L’infermiera aveva riso. E aveva riso pure qualche ora dopo, chiedendomi che diavolo di eye-liner indossassi, capace di reggere tanto scompiglio. Questo lo ricordo bene: mi sono sforzata di ricordare il negozio, l’esatta circostanza in cui l’avevo acquistato. Forse avevo bisogno di capire se il cervello fosse ancora al solito posto. Anche se era debole, la parte sinistra del corpo la sentivo, si muoveva. Le parole venivano fuori un po’ meglio, meno a scatti. Qualche “contatto” aveva ricominciato a funzionare.
L’infermiera aveva riso di nuovo. E anche io. Ridevo e dicevo d’aver fame. Fame e sonno.

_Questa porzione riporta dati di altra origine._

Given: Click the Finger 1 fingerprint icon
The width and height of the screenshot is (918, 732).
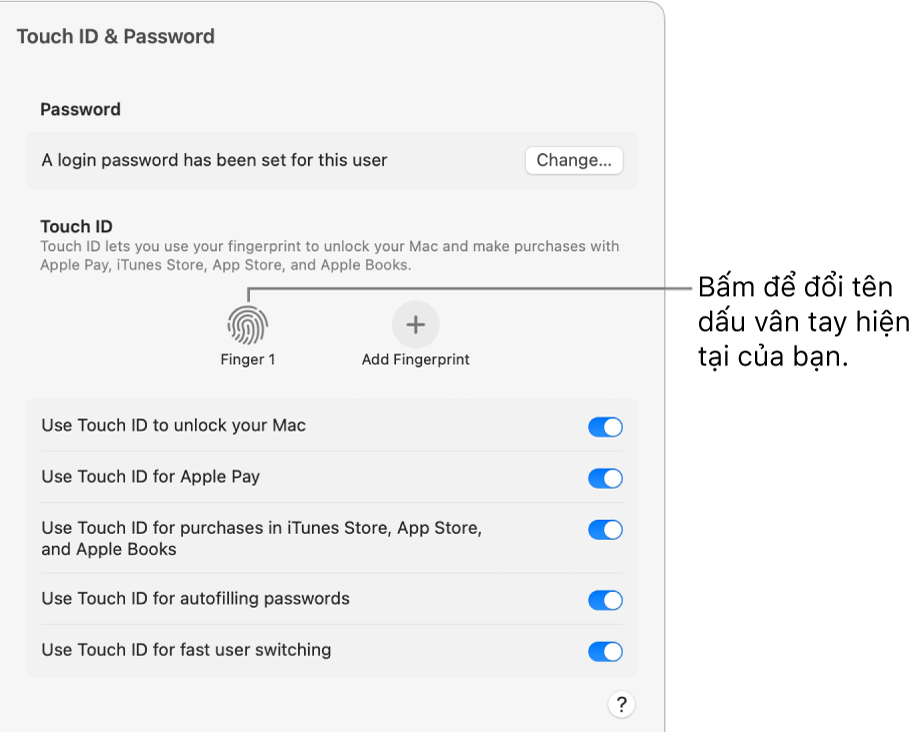Looking at the screenshot, I should tap(248, 325).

In terapia sub-intensiva le visite hanno limitazioni precise. Solo un familiare per volta, dotato di càmice verde e cuffia, mezz’ora in tarda mattinata e mezz’ora nel tardo pomeriggio. Gli altri rimangono fuori. Sollevata una tendina, possono guardarti da una finestra. La sensazione è di essere un pesce in un acquario. Mia madre e il mio uomo, Davide, sono entrati a turno per tre giorni in quell’acquario, anche per raccontarmi chi c’era dall’altra parte del vetro. Io annuivo, sorridevo e… salutavo come il papa (cit. Francesco P.).
C’erano davvero tutte e tutti, mi sono sentita amata. Meraviglia e sorrisi. Anche perché non avevo capito che la faccenda fosse così grave.

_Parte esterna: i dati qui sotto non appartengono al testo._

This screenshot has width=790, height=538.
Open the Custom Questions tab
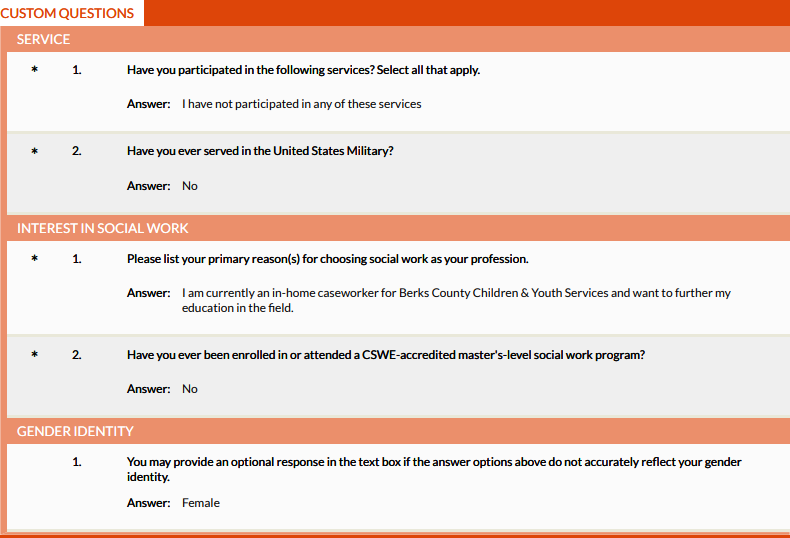[68, 13]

Sono stata operata – dicevo – il 18 luglio. La notte era passata tentando di tener testa al mal di testa. Ero imbottita di antidolorifici, eppure la testa sembrava esplodere. Quella mattina il chirurgo [un neuroradiologo] non è stato esattamente tranquillizzante con la mia famiglia:
Non è un’operazione semplice. E se succede qualcosa di imprevisto, non la salviamo. Se siete credenti, pregate. Se non lo siete, vi consiglio di rimanere in silenzio.
Con me, tutta un’altra pasta. Già parzialmente anestetizzata, ho avuto il tempo e la forza di scambiarci due battute:
Ahahah, come le chiamano? Bugie bianche?